---- Supplied information
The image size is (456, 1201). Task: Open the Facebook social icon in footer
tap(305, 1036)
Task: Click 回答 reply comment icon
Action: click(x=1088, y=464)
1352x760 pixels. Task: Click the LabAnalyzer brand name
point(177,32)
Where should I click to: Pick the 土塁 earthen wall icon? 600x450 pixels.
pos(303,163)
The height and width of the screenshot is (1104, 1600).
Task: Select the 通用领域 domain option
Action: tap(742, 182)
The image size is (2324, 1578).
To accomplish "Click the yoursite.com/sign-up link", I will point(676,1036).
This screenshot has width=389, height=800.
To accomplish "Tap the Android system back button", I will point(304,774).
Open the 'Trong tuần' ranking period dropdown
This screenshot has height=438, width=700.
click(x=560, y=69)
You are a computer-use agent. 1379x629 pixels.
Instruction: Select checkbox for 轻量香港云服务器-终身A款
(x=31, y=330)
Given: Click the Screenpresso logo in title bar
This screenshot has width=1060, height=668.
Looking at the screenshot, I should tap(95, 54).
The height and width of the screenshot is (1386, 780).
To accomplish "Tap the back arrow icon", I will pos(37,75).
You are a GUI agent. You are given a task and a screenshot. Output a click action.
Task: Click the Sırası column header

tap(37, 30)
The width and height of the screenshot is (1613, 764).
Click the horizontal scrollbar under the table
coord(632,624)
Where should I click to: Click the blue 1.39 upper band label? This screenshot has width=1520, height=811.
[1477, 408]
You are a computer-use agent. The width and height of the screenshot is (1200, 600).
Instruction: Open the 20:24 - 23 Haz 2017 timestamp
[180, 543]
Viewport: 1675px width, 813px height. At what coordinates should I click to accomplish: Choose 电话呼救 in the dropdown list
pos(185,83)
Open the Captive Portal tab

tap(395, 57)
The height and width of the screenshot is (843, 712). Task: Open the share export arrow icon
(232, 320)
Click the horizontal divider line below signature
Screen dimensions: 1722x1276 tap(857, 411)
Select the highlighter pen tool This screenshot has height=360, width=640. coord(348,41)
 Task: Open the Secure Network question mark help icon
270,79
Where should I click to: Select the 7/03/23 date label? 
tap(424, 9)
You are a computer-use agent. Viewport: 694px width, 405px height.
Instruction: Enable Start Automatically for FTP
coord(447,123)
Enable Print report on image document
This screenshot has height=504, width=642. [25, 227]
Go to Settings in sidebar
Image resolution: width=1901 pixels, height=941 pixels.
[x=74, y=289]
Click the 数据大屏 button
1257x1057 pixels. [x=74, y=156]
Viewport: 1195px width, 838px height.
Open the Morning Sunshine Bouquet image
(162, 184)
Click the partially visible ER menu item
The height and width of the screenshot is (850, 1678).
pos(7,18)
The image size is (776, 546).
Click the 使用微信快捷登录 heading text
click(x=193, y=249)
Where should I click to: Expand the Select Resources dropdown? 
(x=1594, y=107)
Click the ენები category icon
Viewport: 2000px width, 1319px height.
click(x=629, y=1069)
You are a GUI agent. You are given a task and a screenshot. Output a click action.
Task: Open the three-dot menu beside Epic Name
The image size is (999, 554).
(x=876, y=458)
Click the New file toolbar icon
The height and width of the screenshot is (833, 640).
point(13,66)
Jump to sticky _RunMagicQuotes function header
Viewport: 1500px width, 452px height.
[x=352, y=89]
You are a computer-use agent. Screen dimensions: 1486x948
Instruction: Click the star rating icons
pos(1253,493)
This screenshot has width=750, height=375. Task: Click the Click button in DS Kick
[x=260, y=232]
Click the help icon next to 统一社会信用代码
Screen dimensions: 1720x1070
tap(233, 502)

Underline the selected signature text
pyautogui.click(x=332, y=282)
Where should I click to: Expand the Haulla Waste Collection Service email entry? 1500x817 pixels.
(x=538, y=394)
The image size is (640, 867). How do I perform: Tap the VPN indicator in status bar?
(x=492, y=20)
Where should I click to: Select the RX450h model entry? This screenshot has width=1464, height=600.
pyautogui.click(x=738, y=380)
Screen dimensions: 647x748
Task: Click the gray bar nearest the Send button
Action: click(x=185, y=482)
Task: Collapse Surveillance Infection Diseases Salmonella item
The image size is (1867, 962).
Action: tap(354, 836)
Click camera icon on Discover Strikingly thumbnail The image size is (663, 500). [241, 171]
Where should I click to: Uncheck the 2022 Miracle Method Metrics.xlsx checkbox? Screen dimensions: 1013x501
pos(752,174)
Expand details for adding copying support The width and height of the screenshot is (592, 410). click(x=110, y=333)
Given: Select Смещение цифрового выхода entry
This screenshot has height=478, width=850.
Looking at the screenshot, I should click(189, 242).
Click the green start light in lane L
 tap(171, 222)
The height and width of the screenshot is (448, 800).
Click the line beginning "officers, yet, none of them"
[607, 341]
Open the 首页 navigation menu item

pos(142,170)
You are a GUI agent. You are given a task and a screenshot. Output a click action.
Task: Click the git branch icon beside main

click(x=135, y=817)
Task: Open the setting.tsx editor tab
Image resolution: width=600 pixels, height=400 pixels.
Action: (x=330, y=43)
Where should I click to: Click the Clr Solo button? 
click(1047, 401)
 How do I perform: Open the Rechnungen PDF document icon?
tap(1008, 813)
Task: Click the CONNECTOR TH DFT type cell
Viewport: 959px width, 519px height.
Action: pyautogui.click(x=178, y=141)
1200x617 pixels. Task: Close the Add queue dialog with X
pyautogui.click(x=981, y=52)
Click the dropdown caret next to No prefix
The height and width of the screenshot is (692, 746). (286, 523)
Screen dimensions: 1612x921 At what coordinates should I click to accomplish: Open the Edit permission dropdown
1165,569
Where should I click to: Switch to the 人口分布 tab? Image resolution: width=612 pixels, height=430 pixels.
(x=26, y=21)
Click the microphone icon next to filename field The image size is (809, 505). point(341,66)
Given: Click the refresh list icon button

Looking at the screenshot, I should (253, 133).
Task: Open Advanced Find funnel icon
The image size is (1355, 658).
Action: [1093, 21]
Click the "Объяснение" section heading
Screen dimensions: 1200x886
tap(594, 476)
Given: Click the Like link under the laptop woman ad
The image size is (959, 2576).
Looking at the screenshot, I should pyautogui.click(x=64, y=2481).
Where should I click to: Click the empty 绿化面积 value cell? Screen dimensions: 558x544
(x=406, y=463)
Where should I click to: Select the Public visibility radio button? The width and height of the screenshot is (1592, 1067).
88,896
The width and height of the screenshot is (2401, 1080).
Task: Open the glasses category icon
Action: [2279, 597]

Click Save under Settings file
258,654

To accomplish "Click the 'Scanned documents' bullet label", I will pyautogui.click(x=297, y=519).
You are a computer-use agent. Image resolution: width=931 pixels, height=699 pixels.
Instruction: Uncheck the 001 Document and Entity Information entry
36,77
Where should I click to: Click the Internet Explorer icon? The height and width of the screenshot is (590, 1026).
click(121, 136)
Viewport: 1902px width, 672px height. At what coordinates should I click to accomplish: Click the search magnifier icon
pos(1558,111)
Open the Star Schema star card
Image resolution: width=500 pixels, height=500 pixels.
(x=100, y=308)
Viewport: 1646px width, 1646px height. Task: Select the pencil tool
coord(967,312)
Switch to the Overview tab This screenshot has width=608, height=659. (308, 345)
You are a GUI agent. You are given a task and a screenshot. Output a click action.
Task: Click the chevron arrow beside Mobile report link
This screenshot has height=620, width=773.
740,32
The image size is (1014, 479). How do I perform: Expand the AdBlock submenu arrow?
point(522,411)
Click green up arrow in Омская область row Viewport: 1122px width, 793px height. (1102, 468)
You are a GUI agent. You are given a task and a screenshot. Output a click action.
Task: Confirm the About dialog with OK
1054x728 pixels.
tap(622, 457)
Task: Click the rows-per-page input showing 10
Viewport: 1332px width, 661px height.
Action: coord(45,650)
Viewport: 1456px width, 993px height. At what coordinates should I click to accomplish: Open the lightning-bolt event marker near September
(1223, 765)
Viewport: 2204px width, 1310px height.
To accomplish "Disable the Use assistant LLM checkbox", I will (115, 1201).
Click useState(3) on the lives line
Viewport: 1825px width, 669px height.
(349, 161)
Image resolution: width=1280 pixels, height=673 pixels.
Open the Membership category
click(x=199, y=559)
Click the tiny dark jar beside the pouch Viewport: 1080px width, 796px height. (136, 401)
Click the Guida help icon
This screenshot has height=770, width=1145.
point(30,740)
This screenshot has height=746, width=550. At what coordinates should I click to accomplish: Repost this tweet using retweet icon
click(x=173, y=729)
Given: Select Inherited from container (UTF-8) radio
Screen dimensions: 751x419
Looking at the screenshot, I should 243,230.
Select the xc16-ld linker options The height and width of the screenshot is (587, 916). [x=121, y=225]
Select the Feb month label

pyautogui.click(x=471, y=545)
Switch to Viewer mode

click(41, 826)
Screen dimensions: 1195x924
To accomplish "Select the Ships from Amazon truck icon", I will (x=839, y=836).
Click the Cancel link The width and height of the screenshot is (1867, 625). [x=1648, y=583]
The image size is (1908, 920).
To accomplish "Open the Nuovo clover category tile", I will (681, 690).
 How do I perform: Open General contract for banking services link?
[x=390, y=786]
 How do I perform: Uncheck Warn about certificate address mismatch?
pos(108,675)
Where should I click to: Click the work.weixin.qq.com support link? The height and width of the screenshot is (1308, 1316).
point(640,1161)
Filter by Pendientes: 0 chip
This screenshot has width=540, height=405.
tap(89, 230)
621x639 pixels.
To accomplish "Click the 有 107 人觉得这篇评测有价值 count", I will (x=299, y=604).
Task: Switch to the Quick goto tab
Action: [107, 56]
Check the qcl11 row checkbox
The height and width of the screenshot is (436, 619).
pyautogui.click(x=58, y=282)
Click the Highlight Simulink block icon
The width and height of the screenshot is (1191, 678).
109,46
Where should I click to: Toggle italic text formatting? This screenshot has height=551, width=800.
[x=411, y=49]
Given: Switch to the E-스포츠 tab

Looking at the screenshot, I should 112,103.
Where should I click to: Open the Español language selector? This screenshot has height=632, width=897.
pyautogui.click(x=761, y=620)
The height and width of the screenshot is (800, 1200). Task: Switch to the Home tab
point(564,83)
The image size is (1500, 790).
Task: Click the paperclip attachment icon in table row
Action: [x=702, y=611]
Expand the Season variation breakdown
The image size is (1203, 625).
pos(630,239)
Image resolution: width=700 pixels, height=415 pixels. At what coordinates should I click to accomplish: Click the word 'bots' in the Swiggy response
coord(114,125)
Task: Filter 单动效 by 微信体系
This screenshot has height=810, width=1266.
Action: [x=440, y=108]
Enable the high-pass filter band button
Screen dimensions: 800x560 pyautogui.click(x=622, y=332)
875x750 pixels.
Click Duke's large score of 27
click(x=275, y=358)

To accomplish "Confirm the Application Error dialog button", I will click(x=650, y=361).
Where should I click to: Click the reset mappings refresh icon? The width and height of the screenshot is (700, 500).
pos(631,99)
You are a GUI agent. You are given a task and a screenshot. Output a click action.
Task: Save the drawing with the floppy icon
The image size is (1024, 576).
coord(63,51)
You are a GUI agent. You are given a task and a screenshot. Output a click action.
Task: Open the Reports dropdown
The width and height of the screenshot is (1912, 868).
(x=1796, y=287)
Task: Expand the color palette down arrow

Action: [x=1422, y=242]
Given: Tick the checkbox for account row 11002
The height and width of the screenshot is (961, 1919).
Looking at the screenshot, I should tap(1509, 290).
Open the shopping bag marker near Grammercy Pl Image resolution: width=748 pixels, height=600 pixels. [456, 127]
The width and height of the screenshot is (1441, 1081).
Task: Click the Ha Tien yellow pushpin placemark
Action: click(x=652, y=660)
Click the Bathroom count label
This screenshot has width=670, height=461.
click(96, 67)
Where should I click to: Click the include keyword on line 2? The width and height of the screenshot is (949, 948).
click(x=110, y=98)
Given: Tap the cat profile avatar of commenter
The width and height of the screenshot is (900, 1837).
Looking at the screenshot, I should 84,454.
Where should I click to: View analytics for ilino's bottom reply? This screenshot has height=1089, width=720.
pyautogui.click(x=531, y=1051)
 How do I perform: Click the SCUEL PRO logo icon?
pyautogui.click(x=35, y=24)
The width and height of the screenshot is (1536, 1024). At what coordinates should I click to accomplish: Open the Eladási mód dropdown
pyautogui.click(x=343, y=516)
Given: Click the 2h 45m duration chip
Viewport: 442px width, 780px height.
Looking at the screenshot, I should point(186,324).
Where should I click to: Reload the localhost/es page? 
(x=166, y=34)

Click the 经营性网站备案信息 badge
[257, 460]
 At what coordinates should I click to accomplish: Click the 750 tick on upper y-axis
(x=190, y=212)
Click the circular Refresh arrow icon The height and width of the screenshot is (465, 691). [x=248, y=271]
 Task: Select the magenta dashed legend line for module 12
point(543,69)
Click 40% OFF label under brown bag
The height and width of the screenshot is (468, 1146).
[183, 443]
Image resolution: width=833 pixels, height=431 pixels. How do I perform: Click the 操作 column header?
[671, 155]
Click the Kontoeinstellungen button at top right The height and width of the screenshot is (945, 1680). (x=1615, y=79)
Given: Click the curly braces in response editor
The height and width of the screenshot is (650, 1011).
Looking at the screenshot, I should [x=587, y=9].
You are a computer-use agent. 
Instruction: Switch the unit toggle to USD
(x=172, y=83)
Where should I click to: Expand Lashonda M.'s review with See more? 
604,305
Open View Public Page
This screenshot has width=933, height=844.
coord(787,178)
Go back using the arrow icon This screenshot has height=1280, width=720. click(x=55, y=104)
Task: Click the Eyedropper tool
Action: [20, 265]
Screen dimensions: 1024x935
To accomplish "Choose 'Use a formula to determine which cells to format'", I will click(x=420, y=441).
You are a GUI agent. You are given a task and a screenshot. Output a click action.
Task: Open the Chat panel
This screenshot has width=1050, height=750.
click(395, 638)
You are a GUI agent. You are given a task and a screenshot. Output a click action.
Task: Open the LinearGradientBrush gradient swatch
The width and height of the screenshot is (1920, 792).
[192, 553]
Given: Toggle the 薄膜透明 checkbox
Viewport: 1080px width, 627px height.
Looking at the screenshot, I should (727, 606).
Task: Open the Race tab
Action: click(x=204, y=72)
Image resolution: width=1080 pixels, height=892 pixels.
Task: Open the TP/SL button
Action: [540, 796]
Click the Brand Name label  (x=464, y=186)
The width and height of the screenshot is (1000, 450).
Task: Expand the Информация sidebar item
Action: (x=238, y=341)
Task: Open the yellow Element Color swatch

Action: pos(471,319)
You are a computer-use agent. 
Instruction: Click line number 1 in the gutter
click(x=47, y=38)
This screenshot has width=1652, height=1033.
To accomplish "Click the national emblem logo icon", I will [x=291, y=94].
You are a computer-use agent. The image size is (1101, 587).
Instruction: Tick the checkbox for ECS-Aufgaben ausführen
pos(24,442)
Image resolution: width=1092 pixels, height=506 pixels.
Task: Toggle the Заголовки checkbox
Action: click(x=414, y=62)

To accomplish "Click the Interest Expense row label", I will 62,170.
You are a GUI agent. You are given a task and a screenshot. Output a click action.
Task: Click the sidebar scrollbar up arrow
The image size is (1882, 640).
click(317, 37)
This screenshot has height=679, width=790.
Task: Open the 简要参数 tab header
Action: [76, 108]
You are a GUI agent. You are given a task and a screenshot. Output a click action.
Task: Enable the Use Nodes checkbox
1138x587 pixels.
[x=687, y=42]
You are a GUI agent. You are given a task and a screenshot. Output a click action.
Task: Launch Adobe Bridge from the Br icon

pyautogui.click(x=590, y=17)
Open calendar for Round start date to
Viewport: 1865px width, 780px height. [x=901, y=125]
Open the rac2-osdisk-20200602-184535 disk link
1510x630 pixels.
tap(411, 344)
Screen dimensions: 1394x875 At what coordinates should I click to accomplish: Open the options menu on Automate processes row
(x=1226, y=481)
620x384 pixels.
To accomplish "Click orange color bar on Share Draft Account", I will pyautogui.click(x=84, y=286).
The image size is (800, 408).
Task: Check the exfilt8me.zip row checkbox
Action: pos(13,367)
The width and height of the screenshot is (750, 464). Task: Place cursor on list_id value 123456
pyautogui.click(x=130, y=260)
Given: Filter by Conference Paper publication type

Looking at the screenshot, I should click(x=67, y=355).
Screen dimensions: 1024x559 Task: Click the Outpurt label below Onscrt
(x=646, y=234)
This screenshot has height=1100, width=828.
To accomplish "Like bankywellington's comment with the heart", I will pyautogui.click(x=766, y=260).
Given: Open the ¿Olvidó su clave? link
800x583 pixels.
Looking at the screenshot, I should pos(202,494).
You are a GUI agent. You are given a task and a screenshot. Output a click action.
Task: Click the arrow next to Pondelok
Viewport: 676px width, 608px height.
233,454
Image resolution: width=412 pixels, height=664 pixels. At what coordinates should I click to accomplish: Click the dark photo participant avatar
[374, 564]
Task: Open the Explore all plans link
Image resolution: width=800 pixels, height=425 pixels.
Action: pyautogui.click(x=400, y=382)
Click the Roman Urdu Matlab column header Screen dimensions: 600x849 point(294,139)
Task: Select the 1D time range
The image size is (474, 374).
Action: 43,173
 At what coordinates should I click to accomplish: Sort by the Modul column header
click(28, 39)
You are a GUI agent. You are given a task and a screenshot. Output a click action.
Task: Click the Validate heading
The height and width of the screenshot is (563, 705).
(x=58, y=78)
--------
* Work required
The response must hold only the lines above from the line with "Viewport: 1456px width, 993px" through the line with "Given: Select Inherited", each copied exactly, both ends kept.

* Result
Viewport: 1456px width, 993px height. At what coordinates should I click to accomplish: Open the lightning-bolt event marker near September
(1223, 765)
Viewport: 2204px width, 1310px height.
To accomplish "Disable the Use assistant LLM checkbox", I will (115, 1201).
Click useState(3) on the lives line
Viewport: 1825px width, 669px height.
(349, 161)
Image resolution: width=1280 pixels, height=673 pixels.
Open the Membership category
click(x=199, y=559)
Click the tiny dark jar beside the pouch Viewport: 1080px width, 796px height. (136, 401)
Click the Guida help icon
This screenshot has height=770, width=1145.
point(30,740)
This screenshot has height=746, width=550. At what coordinates should I click to accomplish: Repost this tweet using retweet icon
click(x=173, y=729)
Given: Select Inherited from container (UTF-8) radio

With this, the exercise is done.